- [TO BE DONE]:
Copy the listing from the line with "Open the 5月 month details" through the end of the listing, substituting "drive list" for "device list" and keeping everything else the same.

····················

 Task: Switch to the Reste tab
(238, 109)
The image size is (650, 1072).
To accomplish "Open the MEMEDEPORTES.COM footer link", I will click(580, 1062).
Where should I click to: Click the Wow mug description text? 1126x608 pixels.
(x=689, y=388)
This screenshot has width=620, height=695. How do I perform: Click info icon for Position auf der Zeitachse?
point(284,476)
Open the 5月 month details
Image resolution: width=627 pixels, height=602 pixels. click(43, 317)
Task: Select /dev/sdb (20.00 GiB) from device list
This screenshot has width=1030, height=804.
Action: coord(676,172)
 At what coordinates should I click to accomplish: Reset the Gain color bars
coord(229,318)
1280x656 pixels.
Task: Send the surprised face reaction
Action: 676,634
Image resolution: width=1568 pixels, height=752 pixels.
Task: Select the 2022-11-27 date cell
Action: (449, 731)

····················

- [SOLUTION]:
Open the 5月 month details
Image resolution: width=627 pixels, height=602 pixels. click(43, 317)
Task: Select /dev/sdb (20.00 GiB) from drive list
This screenshot has width=1030, height=804.
Action: coord(676,172)
 At what coordinates should I click to accomplish: Reset the Gain color bars
coord(229,318)
1280x656 pixels.
Task: Send the surprised face reaction
Action: 676,634
Image resolution: width=1568 pixels, height=752 pixels.
Task: Select the 2022-11-27 date cell
Action: (449, 731)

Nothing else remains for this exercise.